According to Ball, this is among the biggest honors of her 50-year career. “Austin City Limits put Austin on the map all over the country. Whenever we are touring, when I say where we are from, the immediate response from our fans is, ‘Austin City Limits.’ People in outlying towns wou ld drive to major cities, St. Louis, Minneapolis, Atlanta, because they had seen us on the show. In the years when my broadcasts were current, I could have filled a 90 minute tape with the words, ‘I never heard of you before, but I saw you on Austin City Limits.’ ACL opened the door into millions of homes for us and other regional bands. Some of my most memorable musical moments have been as a performer or in the audience at an Austin City Limits show. I was always honored to be asked to play ACL and I am thrilled and grateful to be inducted into the Hall Of Fame.”

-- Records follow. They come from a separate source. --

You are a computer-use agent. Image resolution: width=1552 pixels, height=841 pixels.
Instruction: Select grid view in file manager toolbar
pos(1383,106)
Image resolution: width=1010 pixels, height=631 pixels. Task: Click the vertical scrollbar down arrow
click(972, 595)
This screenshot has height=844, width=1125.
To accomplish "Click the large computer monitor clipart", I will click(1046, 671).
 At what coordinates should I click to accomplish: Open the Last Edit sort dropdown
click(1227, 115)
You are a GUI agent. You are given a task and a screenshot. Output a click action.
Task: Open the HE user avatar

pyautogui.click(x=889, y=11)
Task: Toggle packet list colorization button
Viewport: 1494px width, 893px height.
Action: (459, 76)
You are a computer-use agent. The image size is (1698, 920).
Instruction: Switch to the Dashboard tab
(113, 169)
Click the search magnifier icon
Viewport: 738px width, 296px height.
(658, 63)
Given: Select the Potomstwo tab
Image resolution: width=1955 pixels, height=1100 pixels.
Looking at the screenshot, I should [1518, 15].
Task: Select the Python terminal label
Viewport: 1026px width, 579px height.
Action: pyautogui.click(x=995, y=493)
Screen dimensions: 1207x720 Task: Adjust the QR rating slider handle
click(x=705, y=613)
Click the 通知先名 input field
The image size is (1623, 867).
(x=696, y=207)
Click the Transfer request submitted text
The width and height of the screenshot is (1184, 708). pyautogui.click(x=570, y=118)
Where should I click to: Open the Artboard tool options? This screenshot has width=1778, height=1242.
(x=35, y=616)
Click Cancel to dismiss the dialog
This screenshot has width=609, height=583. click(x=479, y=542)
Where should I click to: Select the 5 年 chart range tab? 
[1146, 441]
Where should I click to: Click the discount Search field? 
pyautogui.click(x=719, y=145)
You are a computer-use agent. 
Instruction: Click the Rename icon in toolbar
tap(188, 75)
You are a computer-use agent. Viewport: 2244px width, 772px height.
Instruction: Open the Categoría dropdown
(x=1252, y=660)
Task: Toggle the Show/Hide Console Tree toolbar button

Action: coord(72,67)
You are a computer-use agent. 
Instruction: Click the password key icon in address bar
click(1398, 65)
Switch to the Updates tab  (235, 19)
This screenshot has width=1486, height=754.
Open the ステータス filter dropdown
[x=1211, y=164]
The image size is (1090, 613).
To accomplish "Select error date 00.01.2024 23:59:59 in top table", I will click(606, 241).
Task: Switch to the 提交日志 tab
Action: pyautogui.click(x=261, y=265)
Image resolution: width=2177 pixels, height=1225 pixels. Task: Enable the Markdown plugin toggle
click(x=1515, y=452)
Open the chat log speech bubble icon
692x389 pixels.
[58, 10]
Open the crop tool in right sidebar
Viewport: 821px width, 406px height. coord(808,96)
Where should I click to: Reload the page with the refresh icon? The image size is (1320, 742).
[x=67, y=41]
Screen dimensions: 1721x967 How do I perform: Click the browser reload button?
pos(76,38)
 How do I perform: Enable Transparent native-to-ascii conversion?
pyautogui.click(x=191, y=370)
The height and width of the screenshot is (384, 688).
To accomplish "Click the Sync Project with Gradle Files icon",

Currently celebrating 50 years as a professional musician, Ball has won worldwide fame and countless fans for her ability to ignite a full-scale roadhouse rhythm and blues party every time she takes the stage. Her rollicking Texas boogies, swampy New Orleans ballads and groove-laden Gulf Coast blues have made her a one-of-a-kind favorite with music lovers all over the world. The New York Times says, “Marcia Ball plays two-fisted New Orleans barrelhouse piano and sings in a husky, knowing voice about all the trouble men and women can get into on the way to a good time.”
With 2018 release, Shine Bright, Ball set out to, in her words, “Make the best Marcia Ball record I could make.” In doing so, she has put together the most musically substantial, hopeful and uplifting set of songs of her five-decade career. Produced by Steve Berlin (Los Lobos) and recorded in Texas and Louisiana, Shine Bright contains twelve songs, including nine originals. “It is a ridiculously hopeful, cheerful record,” she says, in light of some of the album’s more serious subject matter. The secret, according to Ball, “is to set the political songs to a good dance beat.”
Born in Orange, Texas in 1949 to a family whose female members all played piano, Ball grew up in the small town of Vinton, Louisiana, right across the border from Texas. Seeing an Irma Thomas performance in 1962 and falling under the spell of Professor Longhair’s piano playing convinced Ball to seek out a career in music. She led a couple of early psychedelic country rock bands before pursuing her solo career from her adopted hometown of Austin, Texas.
After her 1978 Capitol Records debut, Circuit Queen, and a series of successful albums on Rounder Records, Ball joined Alligator in 2001 with the release of the critically acclaimed Presumed Innocent, the first of her six releases for the label, four of which have been Grammy nominated. Altogether she holds ten Blues Music Awards, ten Living Blues Awards, and five Grammy Award nominations. She has been inducted into both the Gulf Coast Music Hall Of Fame and the Louisiana Music Hall Of Fame. The Texas State legislature named her the official 2018 Texas State Musician. According to The Houston Chronicle, “Marcia Ball’s brand of blues lifts the spirit. She’s as perfect an artist as could be.”